Prema report of the International Energy Agency (IEA), the world's largest lithium producers are Australia, Chile and China.
Although it has significantly less reserves, Australia is a country with greater technological development, and therefore works, and that is the key, he explains.
"Lithium exploration has great potential for wealth creation and development capacity, but there must be adequate structure and conditions for this."

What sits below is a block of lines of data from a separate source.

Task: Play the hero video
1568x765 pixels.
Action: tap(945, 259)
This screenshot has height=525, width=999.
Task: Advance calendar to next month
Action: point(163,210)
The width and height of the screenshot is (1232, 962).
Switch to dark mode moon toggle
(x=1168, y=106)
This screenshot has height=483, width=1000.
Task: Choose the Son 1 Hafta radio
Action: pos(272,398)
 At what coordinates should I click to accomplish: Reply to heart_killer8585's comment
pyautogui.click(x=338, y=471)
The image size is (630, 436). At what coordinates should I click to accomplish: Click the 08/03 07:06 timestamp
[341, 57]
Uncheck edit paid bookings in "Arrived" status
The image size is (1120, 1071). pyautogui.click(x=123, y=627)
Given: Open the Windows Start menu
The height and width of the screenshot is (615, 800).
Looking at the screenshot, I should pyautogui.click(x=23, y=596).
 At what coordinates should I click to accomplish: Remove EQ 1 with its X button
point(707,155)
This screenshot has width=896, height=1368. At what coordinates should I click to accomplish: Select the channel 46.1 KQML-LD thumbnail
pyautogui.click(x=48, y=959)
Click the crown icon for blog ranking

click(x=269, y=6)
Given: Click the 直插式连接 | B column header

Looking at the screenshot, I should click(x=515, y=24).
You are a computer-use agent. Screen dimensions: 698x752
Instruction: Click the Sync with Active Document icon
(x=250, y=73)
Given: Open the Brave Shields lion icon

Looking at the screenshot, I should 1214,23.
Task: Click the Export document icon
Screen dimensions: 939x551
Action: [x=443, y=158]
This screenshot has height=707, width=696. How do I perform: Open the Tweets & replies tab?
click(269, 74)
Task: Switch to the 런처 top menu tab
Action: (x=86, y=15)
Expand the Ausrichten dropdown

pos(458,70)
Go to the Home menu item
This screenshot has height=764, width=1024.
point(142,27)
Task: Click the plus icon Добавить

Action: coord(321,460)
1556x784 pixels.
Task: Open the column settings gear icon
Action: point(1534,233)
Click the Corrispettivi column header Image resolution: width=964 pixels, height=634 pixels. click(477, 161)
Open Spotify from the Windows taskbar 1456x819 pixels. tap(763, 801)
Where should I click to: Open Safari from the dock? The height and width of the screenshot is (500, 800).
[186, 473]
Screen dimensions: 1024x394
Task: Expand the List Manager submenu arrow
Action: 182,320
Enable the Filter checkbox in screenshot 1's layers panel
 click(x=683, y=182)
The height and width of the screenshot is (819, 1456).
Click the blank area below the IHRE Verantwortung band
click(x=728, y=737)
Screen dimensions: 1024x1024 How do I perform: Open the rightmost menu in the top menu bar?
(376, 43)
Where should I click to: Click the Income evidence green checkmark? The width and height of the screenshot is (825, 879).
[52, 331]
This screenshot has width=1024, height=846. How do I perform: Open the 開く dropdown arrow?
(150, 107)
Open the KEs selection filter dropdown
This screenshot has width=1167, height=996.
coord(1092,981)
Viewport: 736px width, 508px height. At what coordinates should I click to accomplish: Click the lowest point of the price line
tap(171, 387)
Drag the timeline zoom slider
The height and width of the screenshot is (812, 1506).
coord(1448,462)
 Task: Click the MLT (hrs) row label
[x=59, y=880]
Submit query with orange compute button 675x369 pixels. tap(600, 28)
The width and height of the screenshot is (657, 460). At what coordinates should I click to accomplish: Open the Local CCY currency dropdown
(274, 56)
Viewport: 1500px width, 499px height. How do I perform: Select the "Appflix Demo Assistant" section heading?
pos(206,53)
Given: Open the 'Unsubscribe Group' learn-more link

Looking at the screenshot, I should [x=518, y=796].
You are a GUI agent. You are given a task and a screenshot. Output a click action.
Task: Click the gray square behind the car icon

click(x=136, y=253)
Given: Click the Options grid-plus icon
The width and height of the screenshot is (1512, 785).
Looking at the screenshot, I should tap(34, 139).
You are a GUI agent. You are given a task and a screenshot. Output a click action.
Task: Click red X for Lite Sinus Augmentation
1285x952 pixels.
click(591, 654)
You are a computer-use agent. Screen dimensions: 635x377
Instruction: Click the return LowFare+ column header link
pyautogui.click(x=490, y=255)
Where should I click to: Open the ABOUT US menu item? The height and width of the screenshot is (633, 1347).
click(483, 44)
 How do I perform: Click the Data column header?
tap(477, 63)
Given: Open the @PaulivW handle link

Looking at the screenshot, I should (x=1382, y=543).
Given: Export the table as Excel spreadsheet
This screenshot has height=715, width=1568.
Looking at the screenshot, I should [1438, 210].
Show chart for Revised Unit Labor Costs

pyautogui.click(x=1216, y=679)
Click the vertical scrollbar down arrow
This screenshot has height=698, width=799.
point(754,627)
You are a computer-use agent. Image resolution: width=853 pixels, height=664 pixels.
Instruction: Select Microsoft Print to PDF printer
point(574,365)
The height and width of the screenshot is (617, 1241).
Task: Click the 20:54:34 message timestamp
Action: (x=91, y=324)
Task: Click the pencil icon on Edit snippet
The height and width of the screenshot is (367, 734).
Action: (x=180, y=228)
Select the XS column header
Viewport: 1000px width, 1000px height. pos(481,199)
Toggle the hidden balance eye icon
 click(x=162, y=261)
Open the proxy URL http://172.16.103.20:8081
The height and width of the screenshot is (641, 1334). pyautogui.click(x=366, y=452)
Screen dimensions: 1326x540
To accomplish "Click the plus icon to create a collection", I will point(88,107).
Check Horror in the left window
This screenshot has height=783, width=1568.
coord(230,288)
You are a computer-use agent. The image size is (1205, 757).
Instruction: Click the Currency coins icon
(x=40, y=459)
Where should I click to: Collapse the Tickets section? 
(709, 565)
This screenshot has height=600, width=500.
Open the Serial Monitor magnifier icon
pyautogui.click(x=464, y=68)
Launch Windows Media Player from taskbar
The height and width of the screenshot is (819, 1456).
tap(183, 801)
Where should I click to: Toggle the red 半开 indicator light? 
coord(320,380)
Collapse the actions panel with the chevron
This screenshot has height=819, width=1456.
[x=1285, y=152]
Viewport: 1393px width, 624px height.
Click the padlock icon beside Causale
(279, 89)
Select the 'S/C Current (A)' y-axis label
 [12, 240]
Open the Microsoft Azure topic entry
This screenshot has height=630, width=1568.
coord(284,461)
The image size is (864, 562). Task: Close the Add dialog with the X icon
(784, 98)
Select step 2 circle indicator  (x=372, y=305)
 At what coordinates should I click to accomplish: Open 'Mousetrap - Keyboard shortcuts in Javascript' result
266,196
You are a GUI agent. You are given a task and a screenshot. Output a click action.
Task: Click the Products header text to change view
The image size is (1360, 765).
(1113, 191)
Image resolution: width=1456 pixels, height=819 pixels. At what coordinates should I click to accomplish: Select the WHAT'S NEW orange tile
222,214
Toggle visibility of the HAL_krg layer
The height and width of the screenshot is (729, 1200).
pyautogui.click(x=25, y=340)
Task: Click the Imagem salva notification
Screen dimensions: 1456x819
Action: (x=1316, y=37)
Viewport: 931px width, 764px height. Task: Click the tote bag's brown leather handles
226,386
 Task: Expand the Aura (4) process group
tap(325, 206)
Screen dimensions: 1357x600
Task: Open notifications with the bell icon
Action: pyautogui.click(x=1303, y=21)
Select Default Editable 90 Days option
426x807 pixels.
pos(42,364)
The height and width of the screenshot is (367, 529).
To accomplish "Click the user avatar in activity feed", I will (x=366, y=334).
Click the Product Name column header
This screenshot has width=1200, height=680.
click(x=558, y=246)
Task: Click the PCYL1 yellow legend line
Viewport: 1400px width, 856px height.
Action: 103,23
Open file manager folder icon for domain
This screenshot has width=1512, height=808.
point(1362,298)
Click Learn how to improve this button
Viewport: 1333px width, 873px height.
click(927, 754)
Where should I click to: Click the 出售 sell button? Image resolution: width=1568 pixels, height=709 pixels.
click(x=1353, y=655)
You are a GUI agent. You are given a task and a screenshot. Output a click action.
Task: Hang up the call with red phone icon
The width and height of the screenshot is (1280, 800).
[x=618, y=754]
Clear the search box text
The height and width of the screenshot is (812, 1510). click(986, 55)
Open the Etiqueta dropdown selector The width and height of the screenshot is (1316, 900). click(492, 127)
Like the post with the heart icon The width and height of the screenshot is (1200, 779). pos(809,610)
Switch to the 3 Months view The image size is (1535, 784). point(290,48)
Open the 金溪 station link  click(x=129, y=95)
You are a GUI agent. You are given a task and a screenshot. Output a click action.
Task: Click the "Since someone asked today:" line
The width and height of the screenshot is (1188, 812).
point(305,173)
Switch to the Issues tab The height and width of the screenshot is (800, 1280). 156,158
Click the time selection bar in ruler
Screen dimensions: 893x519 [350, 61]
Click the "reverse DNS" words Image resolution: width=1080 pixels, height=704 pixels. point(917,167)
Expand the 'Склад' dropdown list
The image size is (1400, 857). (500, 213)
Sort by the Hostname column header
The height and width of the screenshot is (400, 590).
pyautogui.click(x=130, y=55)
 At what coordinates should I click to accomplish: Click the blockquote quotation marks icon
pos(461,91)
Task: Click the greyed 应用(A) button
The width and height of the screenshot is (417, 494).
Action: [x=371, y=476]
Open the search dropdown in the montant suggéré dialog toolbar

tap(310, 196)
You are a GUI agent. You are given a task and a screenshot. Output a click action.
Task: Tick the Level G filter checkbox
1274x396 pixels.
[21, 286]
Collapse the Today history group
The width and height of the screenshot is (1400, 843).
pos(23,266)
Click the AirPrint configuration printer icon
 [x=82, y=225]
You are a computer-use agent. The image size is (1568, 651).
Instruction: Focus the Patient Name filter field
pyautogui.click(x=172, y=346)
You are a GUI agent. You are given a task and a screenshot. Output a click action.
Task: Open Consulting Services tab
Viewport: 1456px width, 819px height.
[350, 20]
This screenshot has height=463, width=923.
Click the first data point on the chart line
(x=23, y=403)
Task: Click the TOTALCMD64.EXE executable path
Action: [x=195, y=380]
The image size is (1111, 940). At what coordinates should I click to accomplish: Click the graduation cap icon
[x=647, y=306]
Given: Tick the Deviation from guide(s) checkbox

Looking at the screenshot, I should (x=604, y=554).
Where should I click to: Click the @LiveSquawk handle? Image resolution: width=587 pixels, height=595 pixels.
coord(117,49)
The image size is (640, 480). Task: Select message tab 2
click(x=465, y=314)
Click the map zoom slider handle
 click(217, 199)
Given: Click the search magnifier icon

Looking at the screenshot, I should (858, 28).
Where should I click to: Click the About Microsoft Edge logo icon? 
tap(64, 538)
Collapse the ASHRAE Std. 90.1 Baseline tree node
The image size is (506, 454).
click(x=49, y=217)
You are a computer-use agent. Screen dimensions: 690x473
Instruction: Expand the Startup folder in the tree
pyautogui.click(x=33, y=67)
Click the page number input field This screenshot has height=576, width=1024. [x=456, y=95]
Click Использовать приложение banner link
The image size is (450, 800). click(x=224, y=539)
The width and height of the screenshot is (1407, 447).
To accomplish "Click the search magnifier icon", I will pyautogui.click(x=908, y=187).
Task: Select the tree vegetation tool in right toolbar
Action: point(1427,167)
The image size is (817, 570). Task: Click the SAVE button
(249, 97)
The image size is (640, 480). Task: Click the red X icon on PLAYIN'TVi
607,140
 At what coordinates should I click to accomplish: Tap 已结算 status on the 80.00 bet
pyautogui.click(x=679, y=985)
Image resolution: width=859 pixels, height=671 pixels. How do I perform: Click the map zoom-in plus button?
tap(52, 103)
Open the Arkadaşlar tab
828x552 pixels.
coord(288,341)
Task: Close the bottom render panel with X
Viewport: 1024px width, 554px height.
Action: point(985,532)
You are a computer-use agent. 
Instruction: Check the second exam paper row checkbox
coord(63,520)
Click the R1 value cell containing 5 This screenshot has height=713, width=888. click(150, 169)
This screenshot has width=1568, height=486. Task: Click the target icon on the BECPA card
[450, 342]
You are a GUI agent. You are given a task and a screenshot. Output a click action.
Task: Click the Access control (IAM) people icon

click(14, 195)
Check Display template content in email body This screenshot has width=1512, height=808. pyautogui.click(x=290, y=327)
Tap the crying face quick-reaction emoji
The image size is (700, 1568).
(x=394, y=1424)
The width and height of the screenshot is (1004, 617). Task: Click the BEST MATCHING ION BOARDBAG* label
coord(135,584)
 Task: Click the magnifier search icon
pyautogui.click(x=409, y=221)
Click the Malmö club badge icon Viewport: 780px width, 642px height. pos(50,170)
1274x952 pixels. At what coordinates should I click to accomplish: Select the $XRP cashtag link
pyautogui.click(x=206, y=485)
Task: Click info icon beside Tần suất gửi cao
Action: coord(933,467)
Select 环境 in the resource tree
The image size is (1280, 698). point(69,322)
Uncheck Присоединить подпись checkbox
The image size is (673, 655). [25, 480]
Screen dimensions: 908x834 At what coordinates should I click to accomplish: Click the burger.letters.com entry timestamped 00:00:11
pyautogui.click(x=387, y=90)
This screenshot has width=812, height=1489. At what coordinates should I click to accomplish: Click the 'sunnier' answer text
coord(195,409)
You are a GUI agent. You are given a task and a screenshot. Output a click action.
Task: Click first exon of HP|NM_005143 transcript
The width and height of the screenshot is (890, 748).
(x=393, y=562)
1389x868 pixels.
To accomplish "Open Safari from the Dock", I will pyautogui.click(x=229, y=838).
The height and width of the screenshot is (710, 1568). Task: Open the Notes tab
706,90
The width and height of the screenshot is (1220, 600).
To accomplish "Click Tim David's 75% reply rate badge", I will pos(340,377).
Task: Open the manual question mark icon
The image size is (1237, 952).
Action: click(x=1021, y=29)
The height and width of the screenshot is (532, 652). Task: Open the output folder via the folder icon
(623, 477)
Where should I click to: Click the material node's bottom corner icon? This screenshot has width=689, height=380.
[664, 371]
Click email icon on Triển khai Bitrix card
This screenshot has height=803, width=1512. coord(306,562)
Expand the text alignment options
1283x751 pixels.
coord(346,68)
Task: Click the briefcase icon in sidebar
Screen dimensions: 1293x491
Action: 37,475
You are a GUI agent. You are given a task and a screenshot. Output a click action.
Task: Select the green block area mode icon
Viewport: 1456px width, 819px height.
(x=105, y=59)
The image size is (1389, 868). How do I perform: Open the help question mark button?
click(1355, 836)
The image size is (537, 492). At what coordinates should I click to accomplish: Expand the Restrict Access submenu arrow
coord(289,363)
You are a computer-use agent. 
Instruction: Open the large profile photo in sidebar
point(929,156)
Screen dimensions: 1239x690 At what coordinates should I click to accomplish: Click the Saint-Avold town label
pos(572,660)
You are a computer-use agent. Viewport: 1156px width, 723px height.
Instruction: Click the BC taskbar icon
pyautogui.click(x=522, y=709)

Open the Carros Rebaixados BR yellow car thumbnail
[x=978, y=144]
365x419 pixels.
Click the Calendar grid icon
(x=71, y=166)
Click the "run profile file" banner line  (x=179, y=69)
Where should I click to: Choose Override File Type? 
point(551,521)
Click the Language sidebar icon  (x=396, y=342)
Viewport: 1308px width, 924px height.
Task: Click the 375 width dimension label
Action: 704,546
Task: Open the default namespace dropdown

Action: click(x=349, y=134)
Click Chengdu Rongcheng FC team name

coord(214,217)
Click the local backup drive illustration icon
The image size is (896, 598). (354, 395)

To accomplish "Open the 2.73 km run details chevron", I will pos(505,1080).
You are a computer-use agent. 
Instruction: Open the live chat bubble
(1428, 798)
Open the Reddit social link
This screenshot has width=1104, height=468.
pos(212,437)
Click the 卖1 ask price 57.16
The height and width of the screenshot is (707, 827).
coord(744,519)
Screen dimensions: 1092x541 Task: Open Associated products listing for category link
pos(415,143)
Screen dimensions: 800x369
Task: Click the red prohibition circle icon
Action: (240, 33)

South America is a "geopolitical and historically peripheral region, dependent on foreign investments," he says
"Investors want to do research at the lowest possible cost, and countries depend on their capital to survive."
Arms of a triangle
A particular problem is that companies that want to exploit lithium do not have "guaranteed stability and legal certainty" in all three countries of the lithium triangle.
"China is the main producer of technologies that use lithium, and America is the main consumer, but it would also like to produce, and we are in the middle of that conflict," says Ibanez.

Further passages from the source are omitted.